As we approached the November 2016 presidential election, I witnessed a temporary change in that role. This time, it was my American colleagues who were clinging to the news, talking about despotism, sexism, xenophobia and nepotism -- not “over there” but on the United States’ political stage.

Being in a department of sociology, of course, such aspects of American life are often discussed. But this time, my colleagues claimed, was different. As the dread of Trump’s victory in the election became more present, silence overpowered those fearful whispers, and after the election, a trauma discourse surfaced. The university president, international student services administrators and colleagues sent out emails that offered support for the traumatizing experience of Trump’s victory. While the campaign had been trying, they said, and the result of the election was alarming, university leaders were here to protect “our” values of multiculturalism and diversity.

For the first time, it was not me who was held accountable for being a member of “that” culture. I did not have to worry about apologizing for terrorist attacks. Nobody asked me how I felt about fundamentalism. Yet all that was not a relief. I knew from the presidential campaign speeches that I remained a target. In academic circles and across news media outlets, however, what surprised me was the talk of trauma and shock -- two realities that are well linked in my own experience, but I did not find them meaningful or applicable to this context.

To me, President Trump seemed simply the next U.S. politician in a line of many powerful Western figures who caused massive death and destruction, and thus postelection trauma discourse did not resonate with my trauma. I was born one week before Saddam Hussein attacked Iran, beginning the Iran-Iraq war that shaped the first eight years of my life. Some memories are sharper than others: the sounds of air-raid sirens; blackouts, followed by weeping parents and children; peers that never returned to my classroom; maimed or dead bodies of soldiers and civilians; and dehumanizing anti-Arab propaganda on Iranian TV.

Another memory is firmly planted in my mind. Saddam Hussein, the Iraqi leader, shook hands with Donald Rumsfeld, U.S. secretary of defense in the George W. Bush administration. I remember Saddam’s support from regional “despotic” allies, as well as Western “democracies” -- France, Germany, England, the United States, Argentina and Canada. Based on those memories, Trump’s election was no surprise, and talk of trauma did not make sense to me.

The atrocities of U.S. empire have been constant, even under Democratic-majority regimes. Thus, I believe educators have a responsibility to wake students up beyond this moment.
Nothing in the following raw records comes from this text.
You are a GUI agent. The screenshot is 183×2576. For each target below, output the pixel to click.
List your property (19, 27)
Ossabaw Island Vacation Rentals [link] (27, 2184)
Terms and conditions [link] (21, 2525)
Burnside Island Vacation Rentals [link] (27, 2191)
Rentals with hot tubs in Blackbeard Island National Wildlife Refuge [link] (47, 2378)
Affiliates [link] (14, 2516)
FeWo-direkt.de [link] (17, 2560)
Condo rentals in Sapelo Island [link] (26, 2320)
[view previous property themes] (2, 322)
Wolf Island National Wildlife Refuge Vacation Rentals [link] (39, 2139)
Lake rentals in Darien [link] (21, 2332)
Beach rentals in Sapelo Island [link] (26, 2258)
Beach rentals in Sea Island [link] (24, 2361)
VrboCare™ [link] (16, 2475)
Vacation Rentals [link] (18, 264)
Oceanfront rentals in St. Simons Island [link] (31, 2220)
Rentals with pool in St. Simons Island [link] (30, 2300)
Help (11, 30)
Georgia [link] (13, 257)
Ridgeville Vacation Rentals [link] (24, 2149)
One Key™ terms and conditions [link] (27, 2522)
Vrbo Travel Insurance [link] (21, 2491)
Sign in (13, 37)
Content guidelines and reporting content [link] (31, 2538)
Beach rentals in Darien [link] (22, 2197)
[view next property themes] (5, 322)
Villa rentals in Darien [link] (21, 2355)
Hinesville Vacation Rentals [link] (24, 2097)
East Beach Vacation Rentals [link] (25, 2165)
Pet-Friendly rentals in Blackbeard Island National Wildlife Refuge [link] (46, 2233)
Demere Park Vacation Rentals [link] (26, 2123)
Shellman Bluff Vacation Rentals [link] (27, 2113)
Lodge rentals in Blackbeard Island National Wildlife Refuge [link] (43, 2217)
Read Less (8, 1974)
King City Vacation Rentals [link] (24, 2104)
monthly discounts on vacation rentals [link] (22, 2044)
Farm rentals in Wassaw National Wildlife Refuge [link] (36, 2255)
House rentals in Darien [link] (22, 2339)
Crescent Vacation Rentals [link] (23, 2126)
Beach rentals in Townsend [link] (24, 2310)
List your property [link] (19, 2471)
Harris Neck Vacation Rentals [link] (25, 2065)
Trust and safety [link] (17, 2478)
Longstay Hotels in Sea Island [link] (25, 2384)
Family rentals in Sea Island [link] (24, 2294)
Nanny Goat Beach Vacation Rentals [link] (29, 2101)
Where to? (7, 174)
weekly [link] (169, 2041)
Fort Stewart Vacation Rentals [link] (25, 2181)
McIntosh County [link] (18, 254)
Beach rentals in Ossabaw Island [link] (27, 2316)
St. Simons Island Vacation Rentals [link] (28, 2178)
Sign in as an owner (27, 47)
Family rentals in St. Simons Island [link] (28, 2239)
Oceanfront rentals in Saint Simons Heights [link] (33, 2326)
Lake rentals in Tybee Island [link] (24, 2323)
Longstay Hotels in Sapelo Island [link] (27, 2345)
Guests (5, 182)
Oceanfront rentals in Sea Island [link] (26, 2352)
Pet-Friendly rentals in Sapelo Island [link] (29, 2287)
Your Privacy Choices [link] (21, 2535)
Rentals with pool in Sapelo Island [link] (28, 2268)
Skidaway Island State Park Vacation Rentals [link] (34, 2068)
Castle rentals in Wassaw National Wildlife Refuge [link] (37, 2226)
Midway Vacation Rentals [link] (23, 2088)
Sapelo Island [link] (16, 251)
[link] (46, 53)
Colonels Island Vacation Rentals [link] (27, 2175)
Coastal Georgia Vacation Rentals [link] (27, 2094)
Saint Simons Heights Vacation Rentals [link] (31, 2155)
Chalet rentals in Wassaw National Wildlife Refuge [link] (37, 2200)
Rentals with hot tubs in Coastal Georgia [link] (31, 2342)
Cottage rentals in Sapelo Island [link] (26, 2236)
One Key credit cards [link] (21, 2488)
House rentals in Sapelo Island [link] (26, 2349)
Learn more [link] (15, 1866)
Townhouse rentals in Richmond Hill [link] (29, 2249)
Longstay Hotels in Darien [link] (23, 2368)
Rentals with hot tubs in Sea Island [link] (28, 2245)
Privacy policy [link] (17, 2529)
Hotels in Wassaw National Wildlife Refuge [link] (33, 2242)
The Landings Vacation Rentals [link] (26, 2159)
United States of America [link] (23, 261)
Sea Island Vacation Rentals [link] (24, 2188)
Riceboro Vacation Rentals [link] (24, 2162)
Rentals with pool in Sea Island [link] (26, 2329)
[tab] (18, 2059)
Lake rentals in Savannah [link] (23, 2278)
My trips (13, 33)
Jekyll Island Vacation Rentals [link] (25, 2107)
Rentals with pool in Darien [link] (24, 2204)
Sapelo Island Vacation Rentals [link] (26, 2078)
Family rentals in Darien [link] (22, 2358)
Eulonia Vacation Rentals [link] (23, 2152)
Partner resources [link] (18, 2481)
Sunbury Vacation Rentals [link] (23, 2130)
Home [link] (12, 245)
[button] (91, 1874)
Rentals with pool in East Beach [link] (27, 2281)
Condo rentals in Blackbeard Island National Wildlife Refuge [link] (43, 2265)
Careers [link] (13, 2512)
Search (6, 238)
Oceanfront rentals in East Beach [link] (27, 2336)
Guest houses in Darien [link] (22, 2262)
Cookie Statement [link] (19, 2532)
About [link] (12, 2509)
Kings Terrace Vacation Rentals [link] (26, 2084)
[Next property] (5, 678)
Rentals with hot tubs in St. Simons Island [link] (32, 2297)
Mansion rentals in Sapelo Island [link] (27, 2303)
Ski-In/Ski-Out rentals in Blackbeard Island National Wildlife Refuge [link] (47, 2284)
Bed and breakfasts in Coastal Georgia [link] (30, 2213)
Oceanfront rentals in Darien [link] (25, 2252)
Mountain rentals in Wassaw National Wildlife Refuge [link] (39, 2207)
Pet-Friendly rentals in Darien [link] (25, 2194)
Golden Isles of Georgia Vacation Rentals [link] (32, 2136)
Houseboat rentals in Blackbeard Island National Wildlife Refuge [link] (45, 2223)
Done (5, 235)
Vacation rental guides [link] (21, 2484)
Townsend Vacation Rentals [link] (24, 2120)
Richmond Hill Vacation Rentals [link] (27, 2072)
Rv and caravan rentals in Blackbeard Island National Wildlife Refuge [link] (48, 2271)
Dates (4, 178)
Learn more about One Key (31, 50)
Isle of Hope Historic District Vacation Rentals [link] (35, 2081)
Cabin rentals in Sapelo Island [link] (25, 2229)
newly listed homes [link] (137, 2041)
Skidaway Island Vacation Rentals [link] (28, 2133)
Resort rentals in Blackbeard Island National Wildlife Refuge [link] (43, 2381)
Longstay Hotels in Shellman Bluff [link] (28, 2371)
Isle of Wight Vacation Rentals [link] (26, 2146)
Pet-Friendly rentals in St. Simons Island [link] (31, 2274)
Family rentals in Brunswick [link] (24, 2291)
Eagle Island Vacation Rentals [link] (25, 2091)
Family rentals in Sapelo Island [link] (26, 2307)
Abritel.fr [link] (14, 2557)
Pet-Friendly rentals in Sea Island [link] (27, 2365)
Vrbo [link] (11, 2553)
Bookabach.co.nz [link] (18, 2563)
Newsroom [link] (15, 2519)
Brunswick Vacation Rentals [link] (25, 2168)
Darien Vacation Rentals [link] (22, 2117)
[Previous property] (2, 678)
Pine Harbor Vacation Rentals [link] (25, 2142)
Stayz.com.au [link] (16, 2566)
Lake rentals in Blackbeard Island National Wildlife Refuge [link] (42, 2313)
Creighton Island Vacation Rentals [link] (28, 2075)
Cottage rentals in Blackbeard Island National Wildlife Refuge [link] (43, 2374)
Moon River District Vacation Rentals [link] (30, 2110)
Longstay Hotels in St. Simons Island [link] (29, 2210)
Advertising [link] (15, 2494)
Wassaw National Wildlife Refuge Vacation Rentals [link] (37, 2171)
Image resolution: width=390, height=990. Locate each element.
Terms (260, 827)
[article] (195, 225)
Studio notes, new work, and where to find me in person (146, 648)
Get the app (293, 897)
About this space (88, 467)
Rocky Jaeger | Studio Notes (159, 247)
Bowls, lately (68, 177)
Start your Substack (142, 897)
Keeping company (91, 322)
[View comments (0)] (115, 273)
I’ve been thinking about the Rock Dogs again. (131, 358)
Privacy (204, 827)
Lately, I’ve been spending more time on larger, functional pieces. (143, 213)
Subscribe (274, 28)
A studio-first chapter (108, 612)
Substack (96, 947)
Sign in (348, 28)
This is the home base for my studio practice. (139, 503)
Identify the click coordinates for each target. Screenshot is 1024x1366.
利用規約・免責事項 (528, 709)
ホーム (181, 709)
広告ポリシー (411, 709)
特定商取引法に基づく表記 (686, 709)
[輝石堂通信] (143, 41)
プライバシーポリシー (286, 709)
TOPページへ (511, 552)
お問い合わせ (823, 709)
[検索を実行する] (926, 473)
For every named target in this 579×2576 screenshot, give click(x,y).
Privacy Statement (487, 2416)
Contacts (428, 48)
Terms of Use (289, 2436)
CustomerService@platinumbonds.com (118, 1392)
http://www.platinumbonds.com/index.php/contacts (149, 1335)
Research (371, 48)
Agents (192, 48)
As a person born in Iran, it is not an easy task for me to make this political point. It generally takes time to gain the trust of students who view me as coming from the land of the enemy -- someone with little right to criticize the United States and who should be thankful for being in the “Land of the Free.”

Trump has spared me a certain amount of work in my classes. The election result removed the burden of proof from my shoulders as a person from the Middle East. For me, Trump’s overt xenophobia, sexism, racism and nepotism are a springboard to explore the roots of structural inequalities. As an educator under President Obama, I worked hard to see beyond his charm and charisma and teach my students about the ban that he had already placed on a few Muslim-majority countries. I agonized to explain how Obama created deportation camps, that he legalized the use of drones, which killed hundreds of innocent people in Afghanistan, Libya, Iraq and Yemen. I struggled to unveil how, beneath Obama’s passive rhetoric right before the 2016 election, he condoned the construction of the North Dakota Access Pipeline through indigenous lands by stating, “We’re going to let it play out for several more weeks.” Trump has spared me this struggle.

While I connect my experience with the U.S. empire, both overseas and here, to the nature of white supremacy and the distinct experiences of indigenous populations, Afro-descendants, Latinx folks and Asians, just to name a few, that connection is not obvious to my students. Obama’s rhetoric and performance in a “postracial” United States made it hard to reveal his involvement in heinous acts and to explain to my students that the United States has never been colorblind.

Trump, however, emerged with a white supremacist language, open misogyny, a Confederate flag and a jingoist approach. The new political setting, in addition to removing the burden of proof from my shoulders, has urged my students to ask questions and seek answers. It has given me the opportunity to address those questions from a historical and sociological perspective. I was not the center of attention; I was not “the cause.” Although the travel ban affected me, and the language against my country of origin became more belligerent, I was not to blame. I did not have to walk through the corridors of academe with my head down or prove my civility and competence.

After this political blow, Hurricane Irma hit Florida and Maria hit Puerto Rico in the summer of 2017. Those disasters, next to Trump’s pejorative discourse about aid, provided a window for me to open up the chapters of history in which Puerto Rico became the capitalist display of development while impoverished Puerto Ricans were forced to move to the mainland only to be framed, alongside African-Americans in the post-civil rights movement era, as lazy -- as people who don’t work and live on food stamps.

I have the opportunity to make connections across time and space to reveal the nature of the world system and colonialism. The Muslim ban made it possible for me discuss the Spanish Inquisition, the first massive slave revolts, which put a ban on introducing Muslims to the Americas, and the similarities between the Palmer raids, Japanese internment and the post-Sept. 11 backlash. The anti-black rhetoric enabled me to talk about historical lynching in oft-romanticized California, Jim Crow laws in the South and institutional segregation in the North. It served as an opportunity to talk with my students about the Civil War, the Confederacy, the “take a knee” controversy-- about slavery and prison labor, about NAFTA and Trump’s “wall.”

In these conditions, I draw on theories of people of color instead of only the white men and Eurocentric scholarship that has been canonized as the foundation of sociology in the United States. I could see us from our own eyes. I introduced Harriet Tubman, Frederick Douglass, John Brown, W. E. B. Du Bois and James Baldwin to my students. If there is nothing progressive about the election, it still is a wake-up call for some of my students and a new opportunity to unearth the historical roots of United States today. Although the world has become increasingly dangerous, the new administration has made a lot of Americans ask questions, reflect and search for answers. Educators can seize this opportunity to raise awareness and destabilize the status quo in the hope of creating a more just world.